PROBLEM REQUIREMENTS
Rewrite the listing below, substituting "How can I carry out" for every occurrence of "How do I perform" and leaving everything else unchanged.

** BEGIN WORKING DATA **

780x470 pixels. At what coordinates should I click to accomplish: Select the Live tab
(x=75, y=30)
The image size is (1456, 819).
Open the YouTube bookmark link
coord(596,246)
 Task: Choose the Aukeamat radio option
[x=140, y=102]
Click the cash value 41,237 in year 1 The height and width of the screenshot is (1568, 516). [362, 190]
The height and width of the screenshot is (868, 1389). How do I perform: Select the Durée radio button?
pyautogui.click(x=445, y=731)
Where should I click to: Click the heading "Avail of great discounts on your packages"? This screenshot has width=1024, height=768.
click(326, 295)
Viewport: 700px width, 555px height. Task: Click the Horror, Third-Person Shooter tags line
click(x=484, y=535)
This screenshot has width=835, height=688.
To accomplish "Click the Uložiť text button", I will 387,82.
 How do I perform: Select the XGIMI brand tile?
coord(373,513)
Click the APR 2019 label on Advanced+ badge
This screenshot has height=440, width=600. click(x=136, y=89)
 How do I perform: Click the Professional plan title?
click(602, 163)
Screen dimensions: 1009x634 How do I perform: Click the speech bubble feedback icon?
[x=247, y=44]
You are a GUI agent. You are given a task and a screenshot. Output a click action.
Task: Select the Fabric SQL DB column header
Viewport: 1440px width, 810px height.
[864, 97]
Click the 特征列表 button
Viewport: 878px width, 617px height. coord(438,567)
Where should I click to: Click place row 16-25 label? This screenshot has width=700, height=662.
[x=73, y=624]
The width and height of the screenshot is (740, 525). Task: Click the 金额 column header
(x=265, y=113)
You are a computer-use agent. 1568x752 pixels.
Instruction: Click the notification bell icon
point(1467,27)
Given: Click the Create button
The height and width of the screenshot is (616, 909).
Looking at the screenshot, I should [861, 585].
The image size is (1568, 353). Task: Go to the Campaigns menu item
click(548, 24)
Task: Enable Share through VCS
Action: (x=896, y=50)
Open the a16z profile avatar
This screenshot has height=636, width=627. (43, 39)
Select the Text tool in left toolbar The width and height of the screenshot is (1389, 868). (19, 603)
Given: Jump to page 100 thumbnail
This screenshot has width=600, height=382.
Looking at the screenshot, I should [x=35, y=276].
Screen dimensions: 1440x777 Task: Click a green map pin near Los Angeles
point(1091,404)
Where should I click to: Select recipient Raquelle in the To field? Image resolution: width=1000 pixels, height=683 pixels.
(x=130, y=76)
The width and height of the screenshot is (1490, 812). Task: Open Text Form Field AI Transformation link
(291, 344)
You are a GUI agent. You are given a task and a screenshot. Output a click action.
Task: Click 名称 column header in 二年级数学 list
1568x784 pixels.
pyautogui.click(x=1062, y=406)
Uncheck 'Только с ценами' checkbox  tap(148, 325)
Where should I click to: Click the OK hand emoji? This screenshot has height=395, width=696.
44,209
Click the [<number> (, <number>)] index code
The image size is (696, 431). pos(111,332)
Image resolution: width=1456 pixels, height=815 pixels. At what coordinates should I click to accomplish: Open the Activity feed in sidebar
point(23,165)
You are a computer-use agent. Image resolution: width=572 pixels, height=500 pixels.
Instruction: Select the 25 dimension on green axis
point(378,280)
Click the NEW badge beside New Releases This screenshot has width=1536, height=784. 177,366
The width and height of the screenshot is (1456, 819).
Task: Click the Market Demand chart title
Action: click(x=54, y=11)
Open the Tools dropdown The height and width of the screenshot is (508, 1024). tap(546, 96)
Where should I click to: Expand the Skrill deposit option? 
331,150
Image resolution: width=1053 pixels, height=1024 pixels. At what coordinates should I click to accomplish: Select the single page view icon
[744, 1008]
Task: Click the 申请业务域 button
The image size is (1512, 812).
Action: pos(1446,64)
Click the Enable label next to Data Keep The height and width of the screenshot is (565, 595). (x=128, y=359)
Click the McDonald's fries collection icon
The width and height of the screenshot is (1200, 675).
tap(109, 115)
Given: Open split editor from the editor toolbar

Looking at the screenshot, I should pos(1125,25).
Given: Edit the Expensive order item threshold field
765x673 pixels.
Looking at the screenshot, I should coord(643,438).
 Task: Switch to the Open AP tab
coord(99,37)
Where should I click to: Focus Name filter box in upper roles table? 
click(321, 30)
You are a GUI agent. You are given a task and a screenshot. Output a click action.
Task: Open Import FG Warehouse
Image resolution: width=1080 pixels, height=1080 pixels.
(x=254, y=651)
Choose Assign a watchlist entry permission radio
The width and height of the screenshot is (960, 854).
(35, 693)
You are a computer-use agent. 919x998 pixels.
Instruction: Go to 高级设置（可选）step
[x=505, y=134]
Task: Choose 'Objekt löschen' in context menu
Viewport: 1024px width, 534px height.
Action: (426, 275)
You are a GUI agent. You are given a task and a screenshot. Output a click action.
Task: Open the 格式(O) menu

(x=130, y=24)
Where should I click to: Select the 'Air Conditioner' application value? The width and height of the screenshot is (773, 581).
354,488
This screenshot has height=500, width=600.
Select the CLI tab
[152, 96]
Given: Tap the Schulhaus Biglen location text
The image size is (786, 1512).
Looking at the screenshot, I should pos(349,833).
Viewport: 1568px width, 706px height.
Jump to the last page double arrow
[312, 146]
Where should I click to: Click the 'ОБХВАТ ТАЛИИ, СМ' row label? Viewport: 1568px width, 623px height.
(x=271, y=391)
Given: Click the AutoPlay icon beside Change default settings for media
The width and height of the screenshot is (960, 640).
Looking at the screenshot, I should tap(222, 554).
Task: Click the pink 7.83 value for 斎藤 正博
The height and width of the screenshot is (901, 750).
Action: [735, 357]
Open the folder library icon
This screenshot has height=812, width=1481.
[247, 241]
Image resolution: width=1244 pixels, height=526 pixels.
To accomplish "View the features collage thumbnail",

** END WORKING DATA **

TASK ANSWER
780x470 pixels. At what coordinates should I click to accomplish: Select the Live tab
(x=75, y=30)
The image size is (1456, 819).
Open the YouTube bookmark link
coord(596,246)
 Task: Choose the Aukeamat radio option
[x=140, y=102]
Click the cash value 41,237 in year 1 The height and width of the screenshot is (1568, 516). [362, 190]
The height and width of the screenshot is (868, 1389). How can I carry out: Select the Durée radio button?
pyautogui.click(x=445, y=731)
Where should I click to: Click the heading "Avail of great discounts on your packages"? This screenshot has width=1024, height=768.
click(326, 295)
Viewport: 700px width, 555px height. Task: Click the Horror, Third-Person Shooter tags line
click(x=484, y=535)
This screenshot has width=835, height=688.
To accomplish "Click the Uložiť text button", I will 387,82.
 How can I carry out: Select the XGIMI brand tile?
coord(373,513)
Click the APR 2019 label on Advanced+ badge
This screenshot has height=440, width=600. click(x=136, y=89)
 How can I carry out: Click the Professional plan title?
click(602, 163)
Screen dimensions: 1009x634 How can I carry out: Click the speech bubble feedback icon?
[x=247, y=44]
You are a GUI agent. You are given a task and a screenshot. Output a click action.
Task: Select the Fabric SQL DB column header
Viewport: 1440px width, 810px height.
[864, 97]
Click the 特征列表 button
Viewport: 878px width, 617px height. coord(438,567)
Where should I click to: Click place row 16-25 label? This screenshot has width=700, height=662.
[x=73, y=624]
The width and height of the screenshot is (740, 525). Task: Click the 金额 column header
(x=265, y=113)
You are a computer-use agent. 1568x752 pixels.
Instruction: Click the notification bell icon
point(1467,27)
Given: Click the Create button
The height and width of the screenshot is (616, 909).
Looking at the screenshot, I should [861, 585].
The image size is (1568, 353). Task: Go to the Campaigns menu item
click(548, 24)
Task: Enable Share through VCS
Action: (x=896, y=50)
Open the a16z profile avatar
This screenshot has height=636, width=627. (43, 39)
Select the Text tool in left toolbar The width and height of the screenshot is (1389, 868). (19, 603)
Given: Jump to page 100 thumbnail
This screenshot has width=600, height=382.
Looking at the screenshot, I should [x=35, y=276].
Screen dimensions: 1440x777 Task: Click a green map pin near Los Angeles
point(1091,404)
Where should I click to: Select recipient Raquelle in the To field? Image resolution: width=1000 pixels, height=683 pixels.
(x=130, y=76)
The width and height of the screenshot is (1490, 812). Task: Open Text Form Field AI Transformation link
(291, 344)
You are a GUI agent. You are given a task and a screenshot. Output a click action.
Task: Click 名称 column header in 二年级数学 list
1568x784 pixels.
pyautogui.click(x=1062, y=406)
Uncheck 'Только с ценами' checkbox  tap(148, 325)
Where should I click to: Click the OK hand emoji? This screenshot has height=395, width=696.
44,209
Click the [<number> (, <number>)] index code
The image size is (696, 431). pos(111,332)
Image resolution: width=1456 pixels, height=815 pixels. At what coordinates should I click to accomplish: Open the Activity feed in sidebar
point(23,165)
You are a computer-use agent. Image resolution: width=572 pixels, height=500 pixels.
Instruction: Select the 25 dimension on green axis
point(378,280)
Click the NEW badge beside New Releases This screenshot has width=1536, height=784. 177,366
The width and height of the screenshot is (1456, 819).
Task: Click the Market Demand chart title
Action: click(x=54, y=11)
Open the Tools dropdown The height and width of the screenshot is (508, 1024). tap(546, 96)
Where should I click to: Expand the Skrill deposit option? 
331,150
Image resolution: width=1053 pixels, height=1024 pixels. At what coordinates should I click to accomplish: Select the single page view icon
[744, 1008]
Task: Click the 申请业务域 button
The image size is (1512, 812).
Action: pos(1446,64)
Click the Enable label next to Data Keep The height and width of the screenshot is (565, 595). (x=128, y=359)
Click the McDonald's fries collection icon
The width and height of the screenshot is (1200, 675).
tap(109, 115)
Given: Open split editor from the editor toolbar

Looking at the screenshot, I should pos(1125,25).
Given: Edit the Expensive order item threshold field
765x673 pixels.
Looking at the screenshot, I should coord(643,438).
 Task: Switch to the Open AP tab
coord(99,37)
Where should I click to: Focus Name filter box in upper roles table? 
click(321, 30)
You are a GUI agent. You are given a task and a screenshot. Output a click action.
Task: Open Import FG Warehouse
Image resolution: width=1080 pixels, height=1080 pixels.
(x=254, y=651)
Choose Assign a watchlist entry permission radio
The width and height of the screenshot is (960, 854).
(35, 693)
You are a computer-use agent. 919x998 pixels.
Instruction: Go to 高级设置（可选）step
[x=505, y=134]
Task: Choose 'Objekt löschen' in context menu
Viewport: 1024px width, 534px height.
Action: (426, 275)
You are a GUI agent. You are given a task and a screenshot. Output a click action.
Task: Open the 格式(O) menu

(x=130, y=24)
Where should I click to: Select the 'Air Conditioner' application value? The width and height of the screenshot is (773, 581).
354,488
This screenshot has height=500, width=600.
Select the CLI tab
[152, 96]
Given: Tap the Schulhaus Biglen location text
The image size is (786, 1512).
Looking at the screenshot, I should pos(349,833).
Viewport: 1568px width, 706px height.
Jump to the last page double arrow
[312, 146]
Where should I click to: Click the 'ОБХВАТ ТАЛИИ, СМ' row label? Viewport: 1568px width, 623px height.
(x=271, y=391)
Given: Click the AutoPlay icon beside Change default settings for media
The width and height of the screenshot is (960, 640).
Looking at the screenshot, I should tap(222, 554).
Task: Click the pink 7.83 value for 斎藤 正博
The height and width of the screenshot is (901, 750).
Action: [735, 357]
Open the folder library icon
This screenshot has height=812, width=1481.
[247, 241]
Image resolution: width=1244 pixels, height=526 pixels.
To accomplish "View the features collage thumbnail",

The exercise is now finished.